- _YOUR ASSIGNMENT_
Find the line with "Click the YL size column header" in the records below, then please transcribe it and every later line exactly, omitting the pictures and adding nothing.

- _RECORDS FOR THIS TASK_
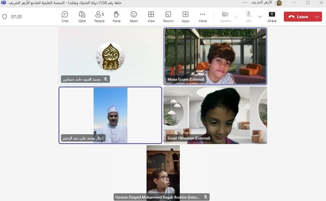Show the People participants list
Screen dimensions: 326x201
[99, 17]
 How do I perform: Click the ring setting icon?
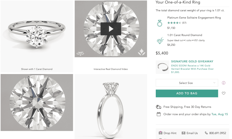[x=160, y=23]
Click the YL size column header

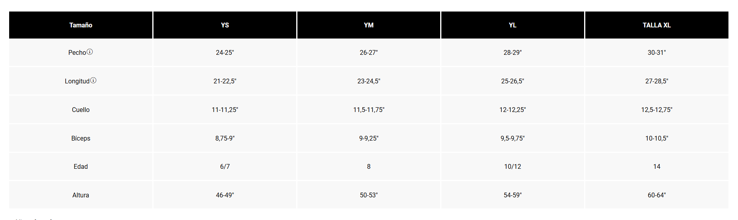(513, 25)
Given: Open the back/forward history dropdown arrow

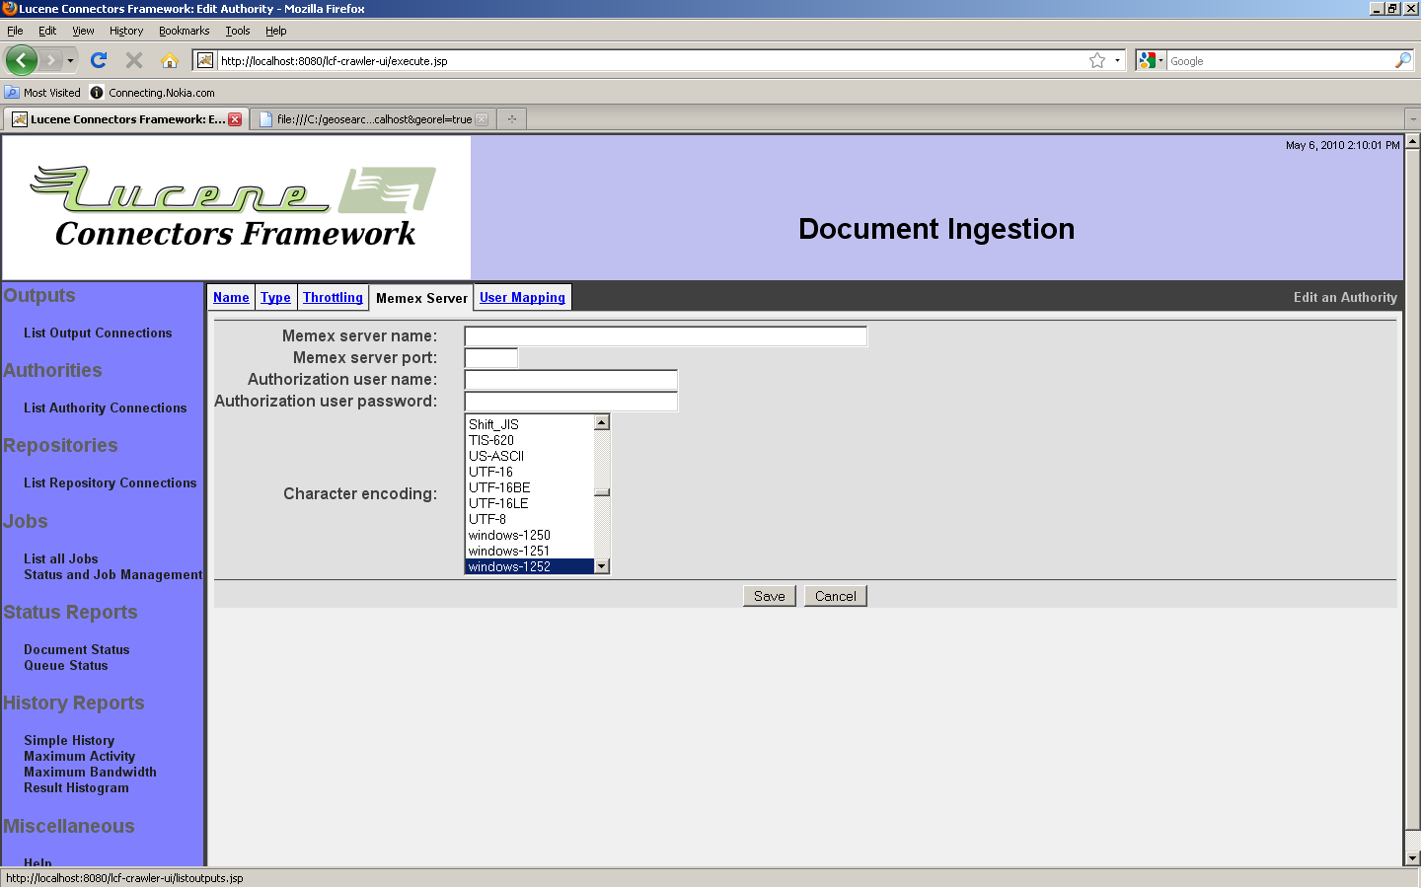Looking at the screenshot, I should click(x=70, y=60).
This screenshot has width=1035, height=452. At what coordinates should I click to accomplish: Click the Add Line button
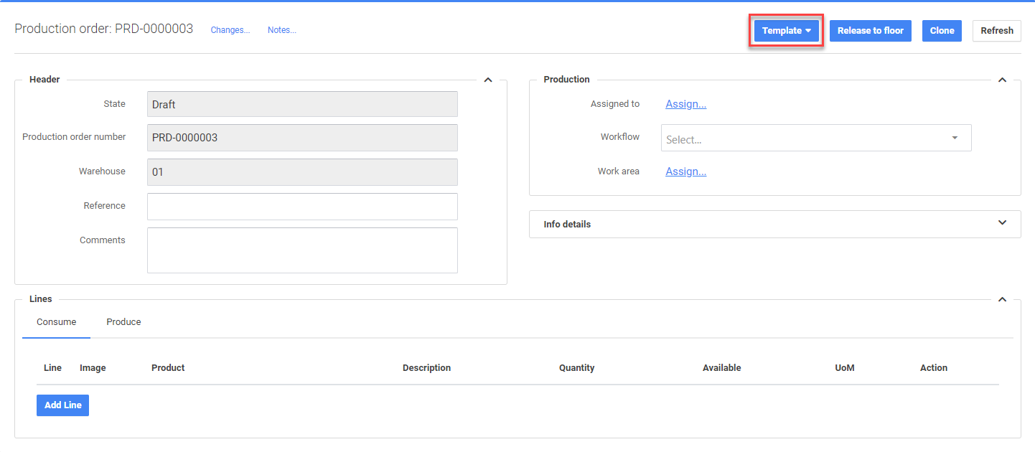pyautogui.click(x=62, y=405)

- _YOUR SOLUTION_
Click the YL size column header

(513, 25)
Given: Open the back/forward history dropdown arrow

Looking at the screenshot, I should click(x=70, y=60).
This screenshot has width=1035, height=452. At what coordinates should I click to accomplish: Click the Add Line button
pyautogui.click(x=62, y=405)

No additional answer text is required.